🤖 AI Summary
In parameter-efficient fine-tuning of Mixture-of-Experts (MoE) models, expert functional overlap and suboptimal capacity utilization persist under heterogeneous data distributions. Method: This paper proposes the first contrastive learning framework for sparse-gated MoE fine-tuning, built upon top-k routing. It constructs contrastive objectives between activated and unactivated experts per input, explicitly modeling mutual information differences between inputs and experts to enhance expert modularity and task specificity. Mutual information is approximated and optimized to sharpen expert specialization and improve capacity utilization.

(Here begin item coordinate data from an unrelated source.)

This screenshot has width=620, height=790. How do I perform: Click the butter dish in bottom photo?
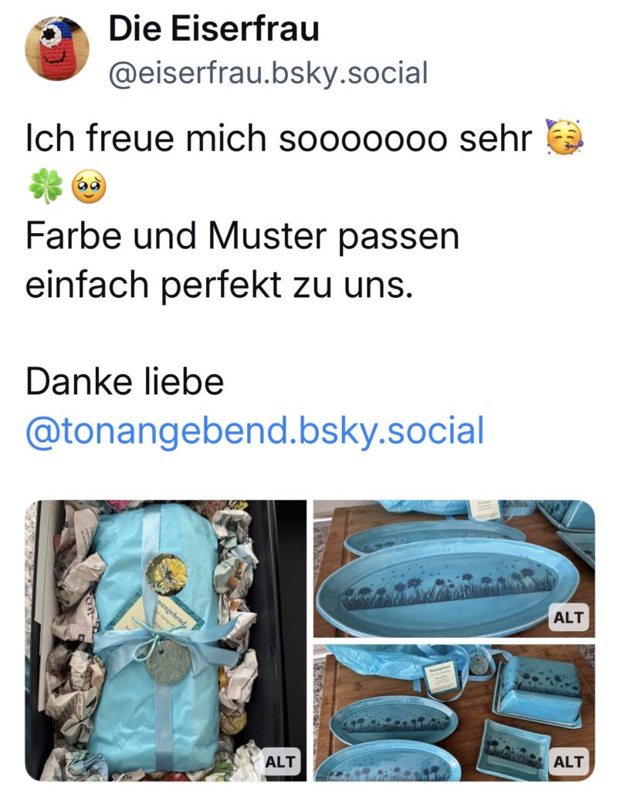(x=540, y=690)
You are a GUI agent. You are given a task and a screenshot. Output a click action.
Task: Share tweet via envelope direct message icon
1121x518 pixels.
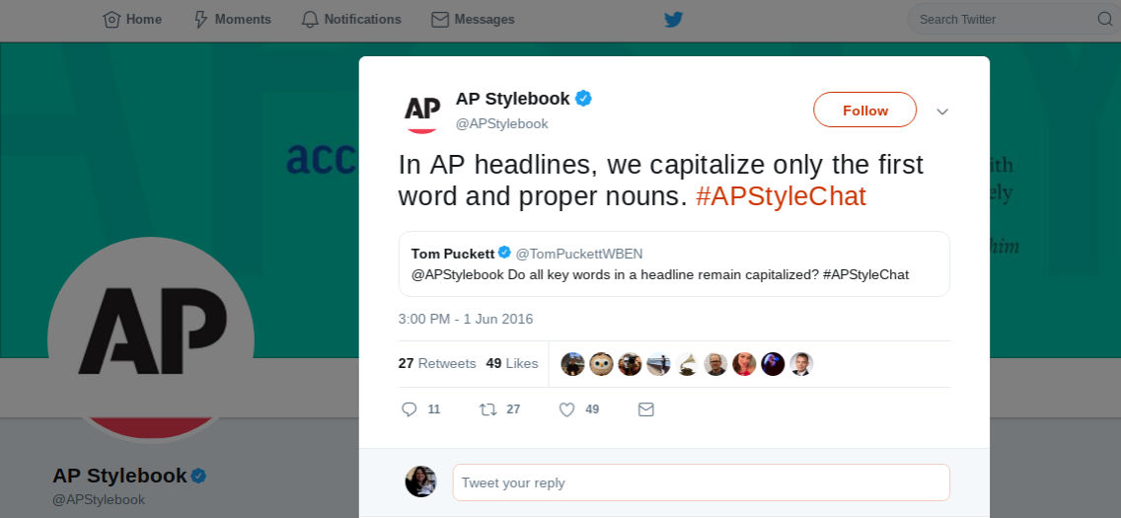click(645, 409)
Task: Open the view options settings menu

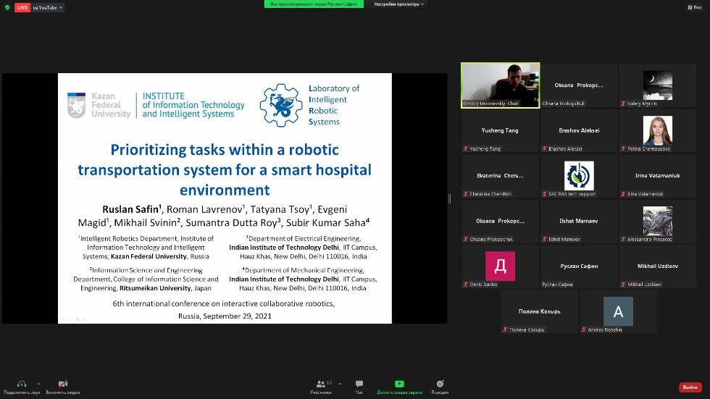Action: 400,4
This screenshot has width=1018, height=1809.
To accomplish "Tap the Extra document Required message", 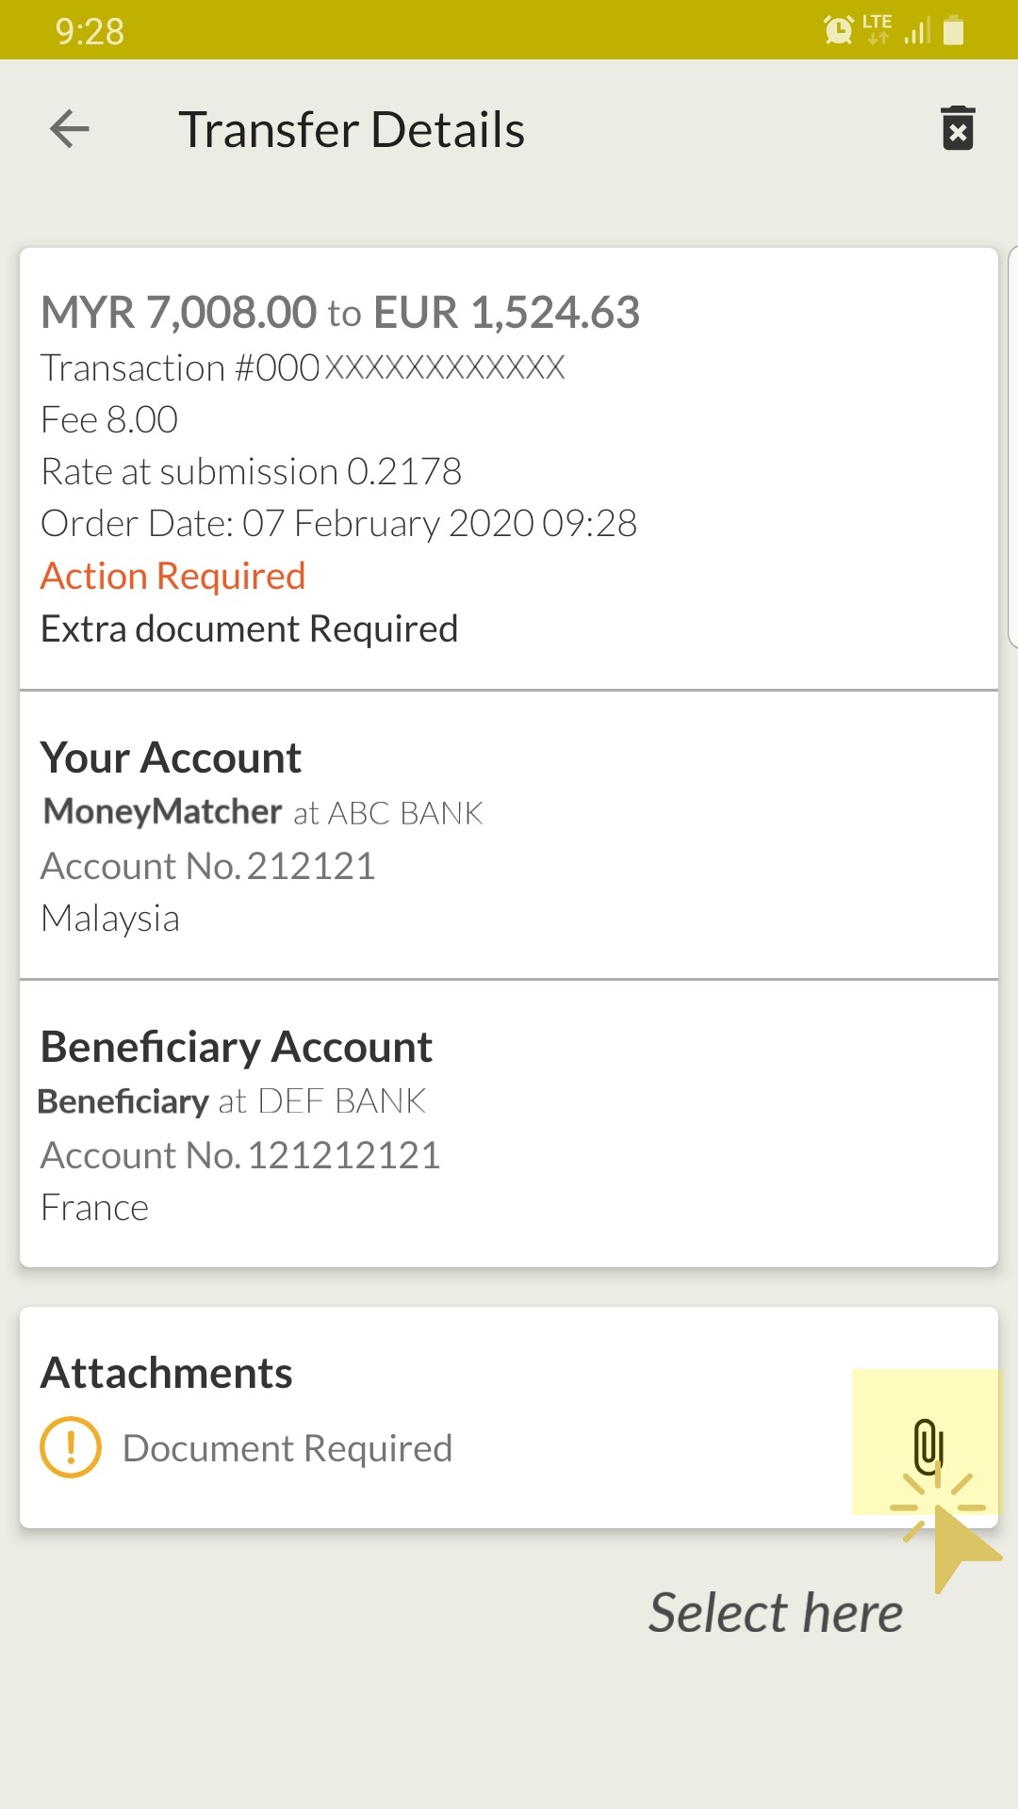I will [x=250, y=628].
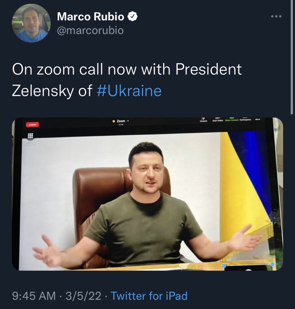Open Participants in Zoom toolbar

(x=245, y=119)
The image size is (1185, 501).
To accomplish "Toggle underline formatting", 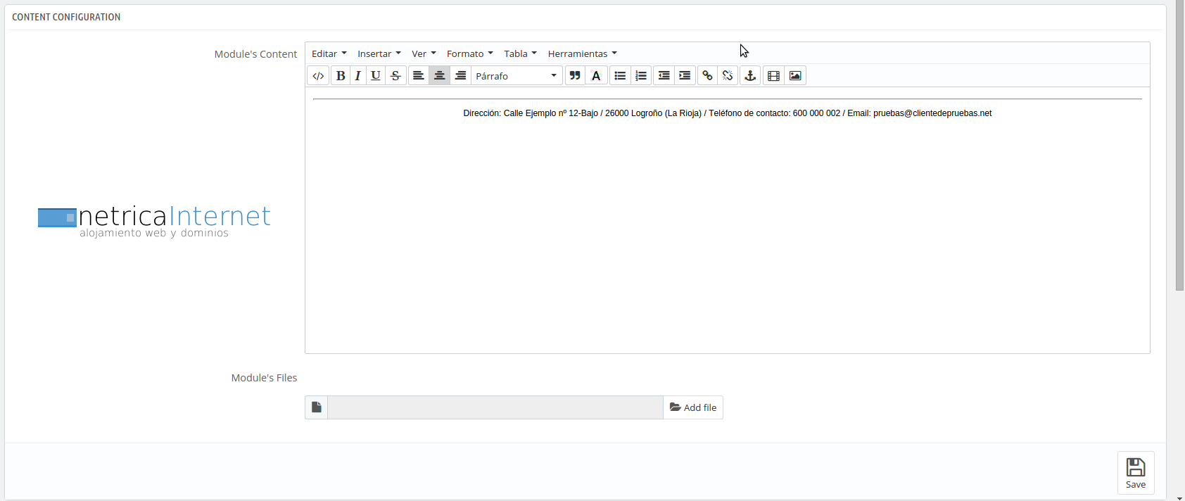I will click(x=376, y=76).
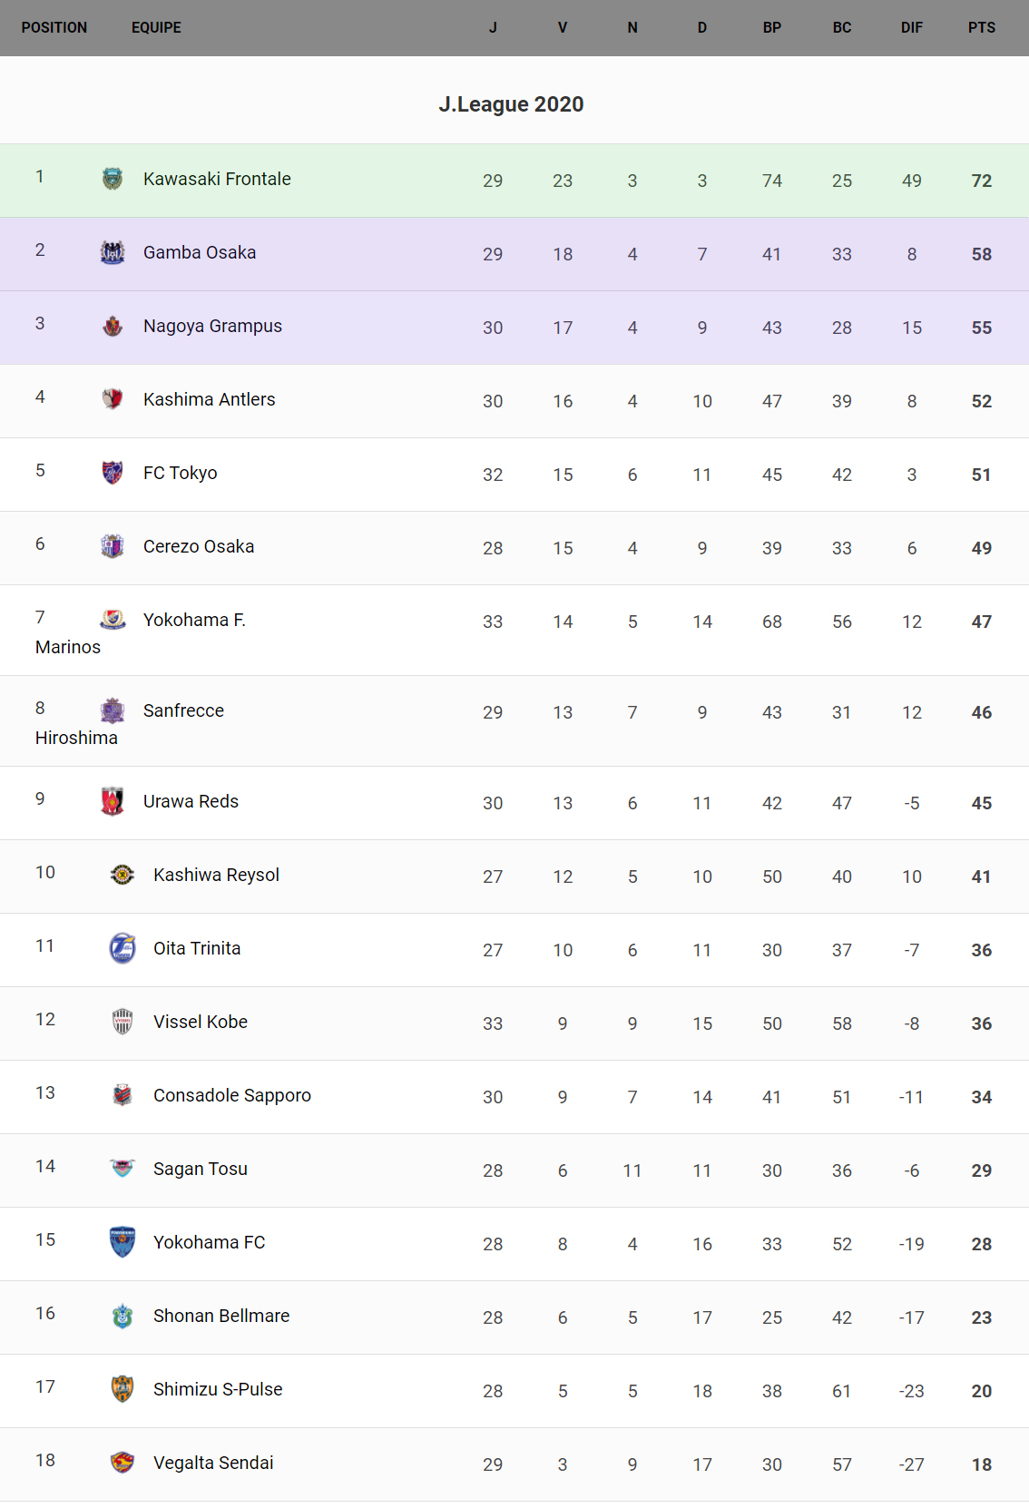1029x1508 pixels.
Task: Click the FC Tokyo club crest
Action: tap(113, 473)
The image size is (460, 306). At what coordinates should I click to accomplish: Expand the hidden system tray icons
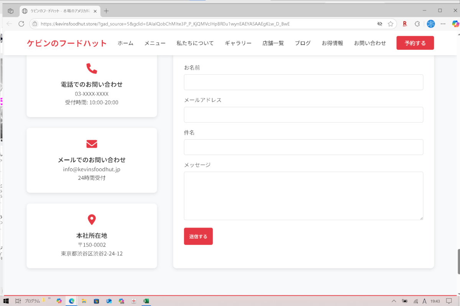click(394, 301)

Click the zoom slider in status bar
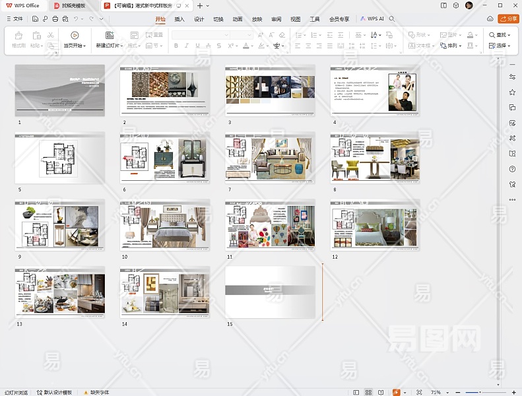[480, 392]
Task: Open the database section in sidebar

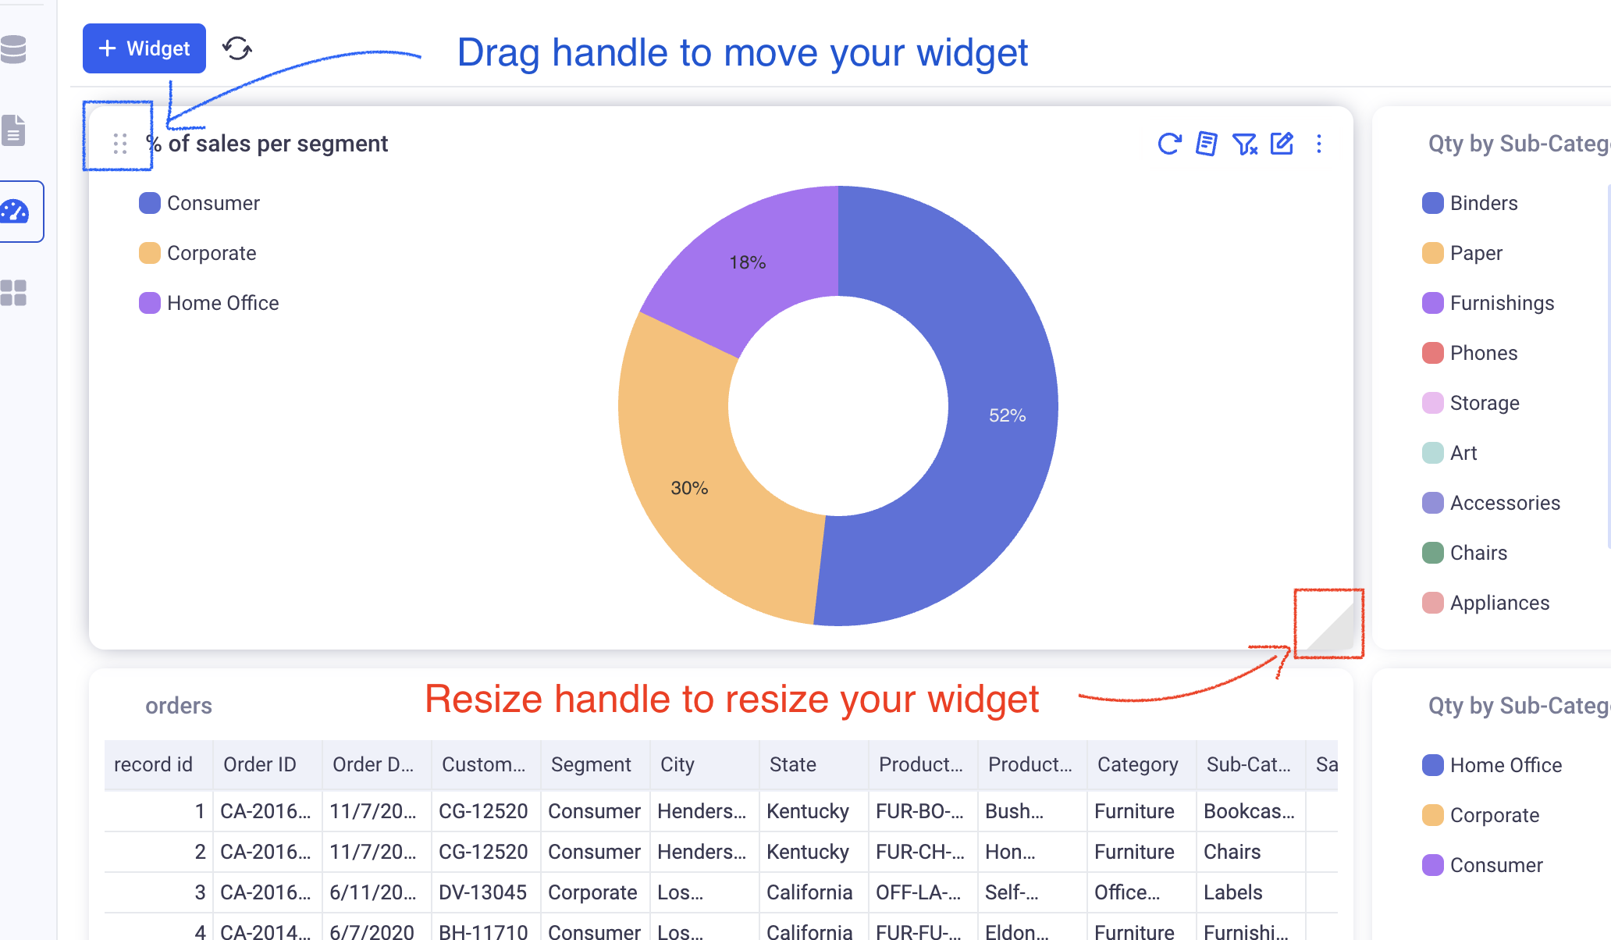Action: pyautogui.click(x=14, y=49)
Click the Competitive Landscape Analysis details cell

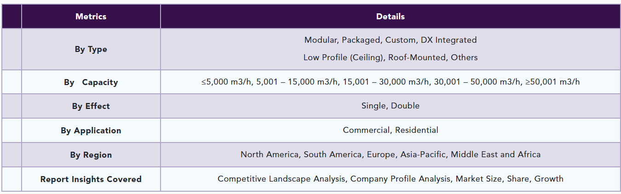[391, 179]
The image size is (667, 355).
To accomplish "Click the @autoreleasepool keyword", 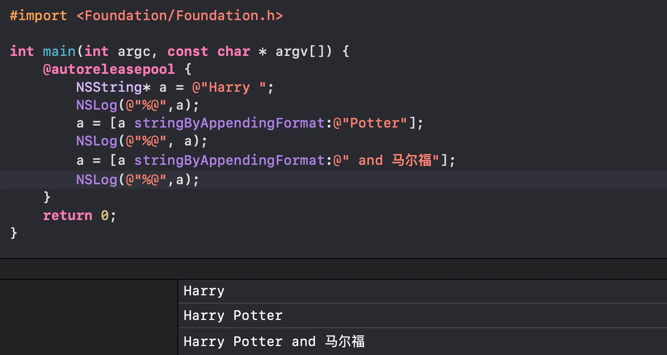I will [109, 69].
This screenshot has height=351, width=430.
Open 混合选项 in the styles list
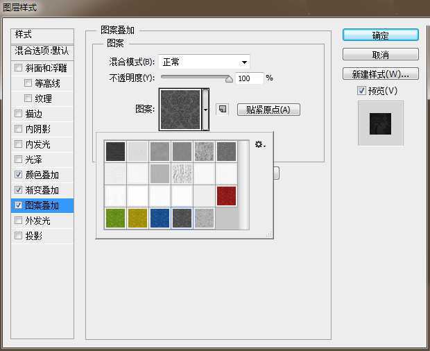(42, 51)
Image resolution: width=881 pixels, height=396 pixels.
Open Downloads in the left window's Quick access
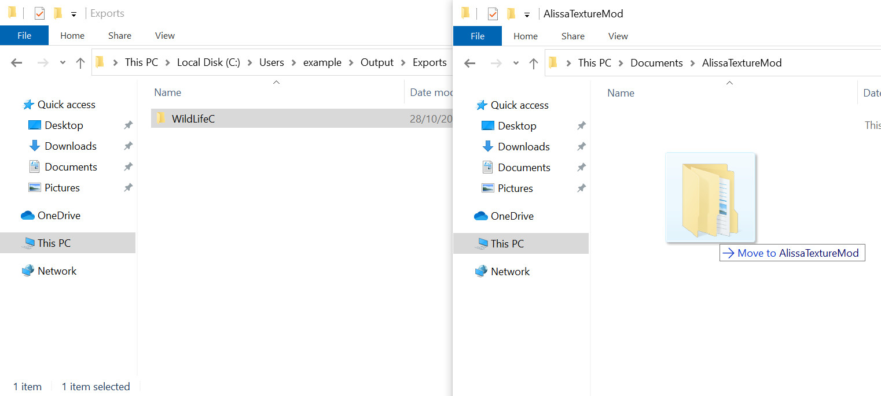70,146
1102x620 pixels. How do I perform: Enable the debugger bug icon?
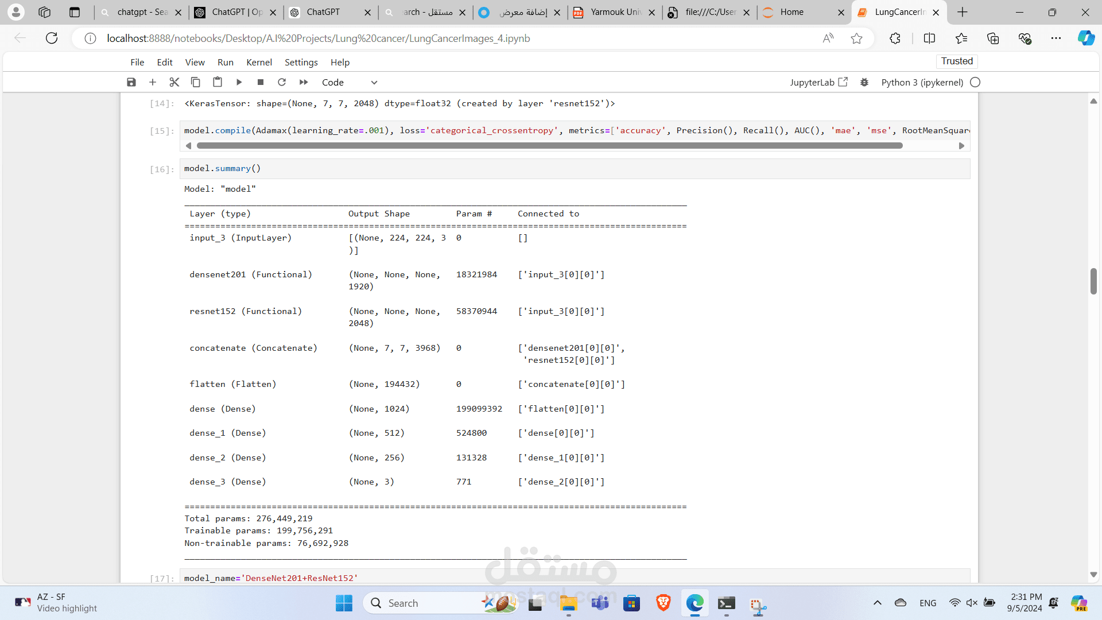tap(864, 82)
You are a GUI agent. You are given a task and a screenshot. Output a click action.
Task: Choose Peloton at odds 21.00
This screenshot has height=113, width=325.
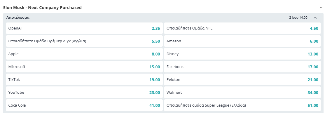click(x=242, y=80)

Contribution/Results: Experiments demonstrate consistent performance gains across multi-task and standard benchmarks, with measurable improvements in expert specialization—while maintaining identical computational overhead.
📝 Abstract
In parameter-efficient fine-tuning, mixture-of-experts (MoE), which involves specializing functionalities into different experts and sparsely activating them appropriately, has been widely adopted as a promising approach to trade-off between model capacity and computation overhead. However, current MoE variants fall short on heterogeneous datasets, ignoring the fact that experts may learn similar knowledge, resulting in the underutilization of MoE's capacity. In this paper, we propose Contrastive Representation for MoE (CoMoE), a novel method to promote modularization and specialization in MoE, where the experts are trained along with a contrastive objective by sampling from activated and inactivated experts in top-k routing. We demonstrate that such a contrastive objective recovers the mutual-information gap between inputs and the two types of experts. Experiments on several benchmarks and in multi-task settings demonstrate that CoMoE can consistently enhance MoE's capacity and promote modularization among the experts.